Fabio Quartararo a retrouvé du plaisir au guidon de sa Yamaha lors du Sprint du Grand Prix des Amériques, à Austin. S’il est encore loin de pouvoir viser la victoire, son retour dans le top 6 est un signe encourageant. Décryptage.
Un départ canon qui relance Quartararo
Parti en onzième position, Fabio Quartararo a signé un départ remarquable lors de la course Sprint sur le circuit des Amériques. Dès les premiers virages, le pilote Yamaha a déployé une agressivité maîtrisée, remontant jusqu’à la quatrième place à l’issue du premier tour. Si la suite de la course l’a vu reculer face aux deux Ducati du team VR46, il termine néanmoins sixième — son meilleur résultat Sprint en 2024 jusqu’ici.
Au micro de Canal+, l’ex-champion du monde s’est montré souriant : « Ça faisait longtemps que je ne prenais pas autant de plaisir en course. Prendre un bon départ, ça change un peu tout. » Et pour cause : cette envolée dynamique lui a permis d’éviter le trafic et de gérer son rythme sur des bases enfin compétitives.
Un plaisir retrouvé, mais à quel prix ?
Si Quartararo admet avoir pris du plaisir, il n’ignore pas les limites de sa M1. Le rythme s’est rapidement avéré insuffisant pour contenir les attaques des Ducati, et son analyse post-course est lucide.

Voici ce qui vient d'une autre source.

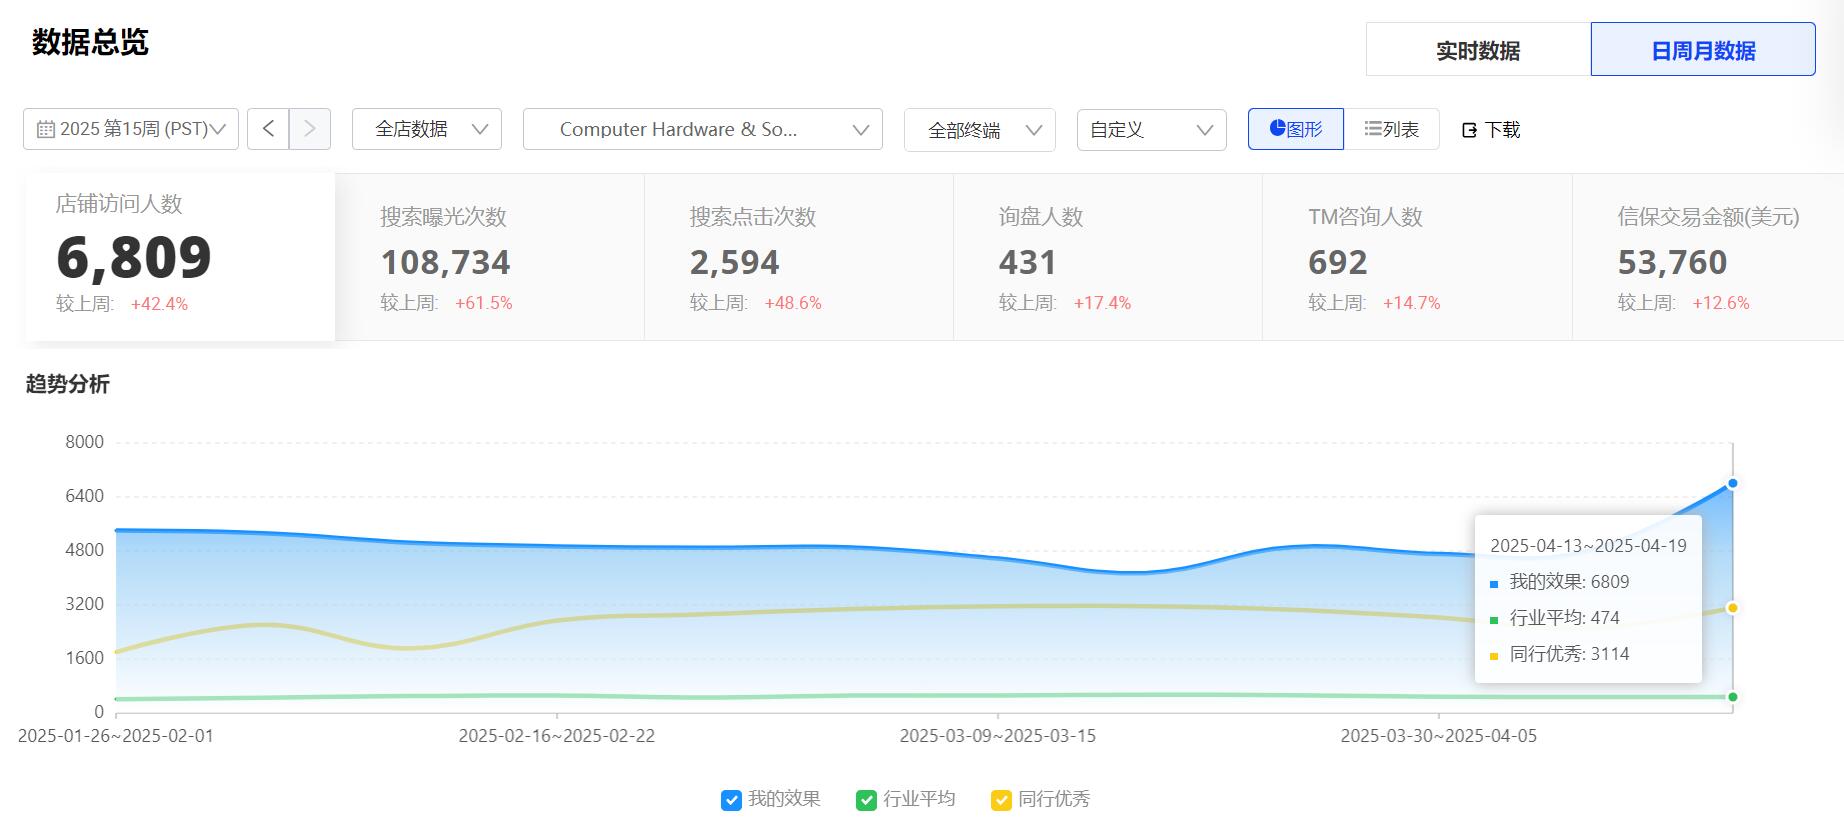Viewport: 1844px width, 827px height.
Task: Switch to 列表 list view
Action: 1391,129
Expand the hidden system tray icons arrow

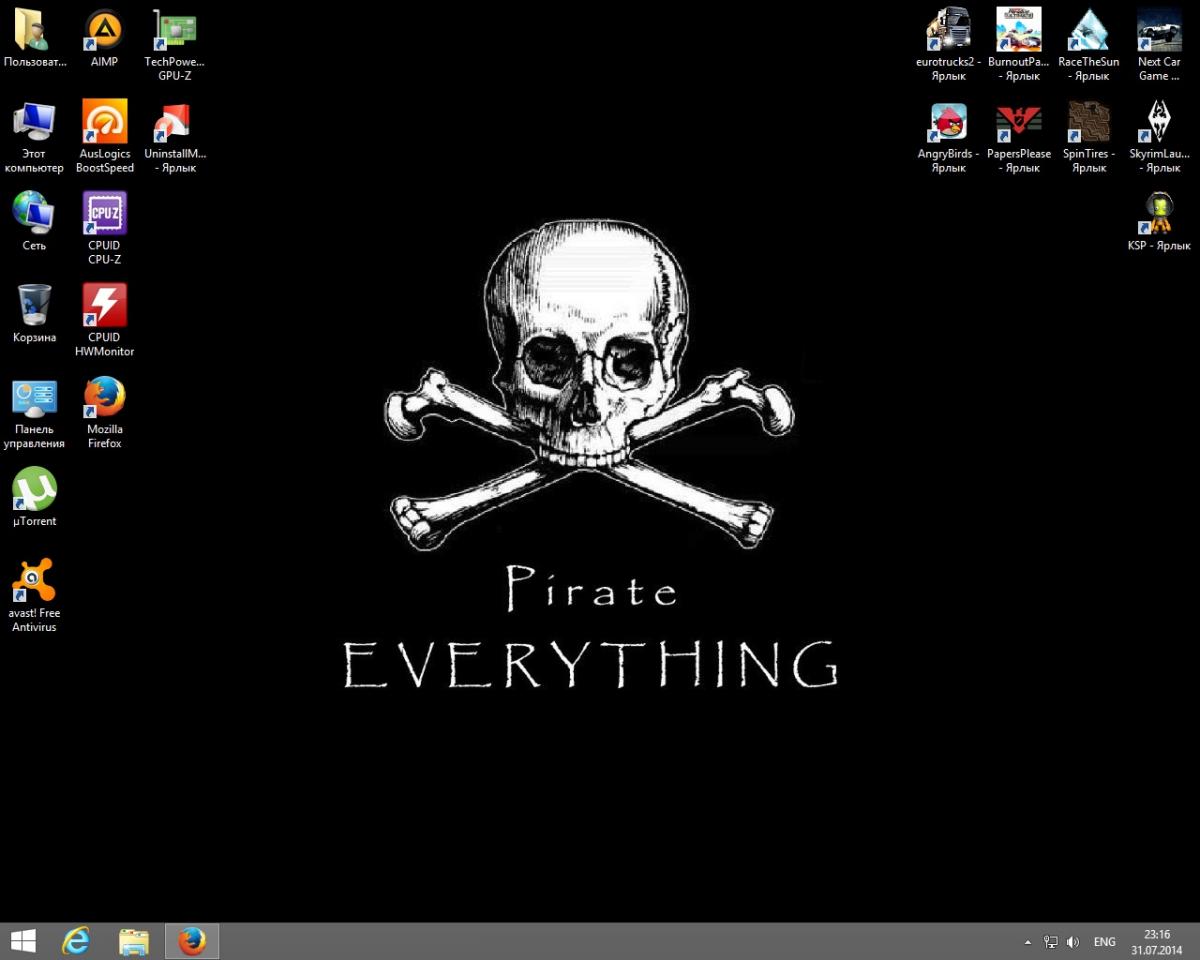click(x=1027, y=942)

Face à une concurrence toujours plus affûtée — notamment chez Ducati, KTM et Aprilia — le Français sait que Yamaha doit faire bien plus qu’assurer un bon départ pour rester dans le match.
« Je ne m’attendais pas à cette position. Mais sur la longueur d’une course, c’est là qu’on voit nos vraies limites, » a-t-il reconnu. L’écart se creuse sur la consistance, la gestion du grip et l’exploitation optimale du moteur. Autrement dit, Yamaha traîne toujours les mêmes lacunes qu’en 2023.
Des limitations techniques toujours handicapantes
Derrière l’embellie, le constat reste sévère. Le principal grief de Quartararo ? Le manque de grip à l’arrière et une moto mal équilibrée. Il décrit une machine instable en virage et difficile à maîtriser lors des changements d’angle. « La moto secoue dans tous les sens du virage 9 au 11. Ce n’est pas un problème de freinage, mais d’équilibre général, » a-t-il confié à la presse.
Selon le pilote tricolore, cette instabilité provient en partie de l’aérodynamique, moins efficace que celle des rivales européennes. Yamaha semble encore peiner à convertir sa puissance moteur en motricité, contrairement à Ducati, qui maîtrise l’art de la répartition du grip avec sa GP24. En Sprint, où le rythme est ultra-intensif, les faiblesses de la M1 réapparaissent vite dès que le pneu se dégrade.
Quels enjeux pour Yamaha et Quartararo ?
Le cas Quartararo est symptomatique des efforts que Yamaha doit fournir. Tandis que les écuries européennes innovent sans cesse — intégrant par exemple des dispositifs ride height avant-arrière ou des solutions d’aéro actives — Yamaha semble sur la défensive, tentant de combler les lacunes techniques à petits pas. Pour Quartararo, qui joue son avenir MotoGP avec la firme japonaise, la question de l’évolution technique devient stratégique.
Les essais prévus avec un pneu medium pourraient donner d’importants indices pour la course principale, mais sans rectification majeure sur le châssis ou l’équilibre, difficile d’envisager des podiums réguliers. Loin du titre mondial, Quartararo mise désormais sur les petits progrès pour reconstruire sa confiance — et potentiellement faire pression sur Yamaha pour accélérer son développement.
En résumé : Austin aura été le théâtre d’un renouveau moral pour Quartararo, mais les défis techniques de Yamaha restent un frein. Si le Français retrouve de l’agressivité et du rythme en Sprint, seule une M1 plus stable et équilibrée pourra lui ouvrir à nouveau les portes du podium.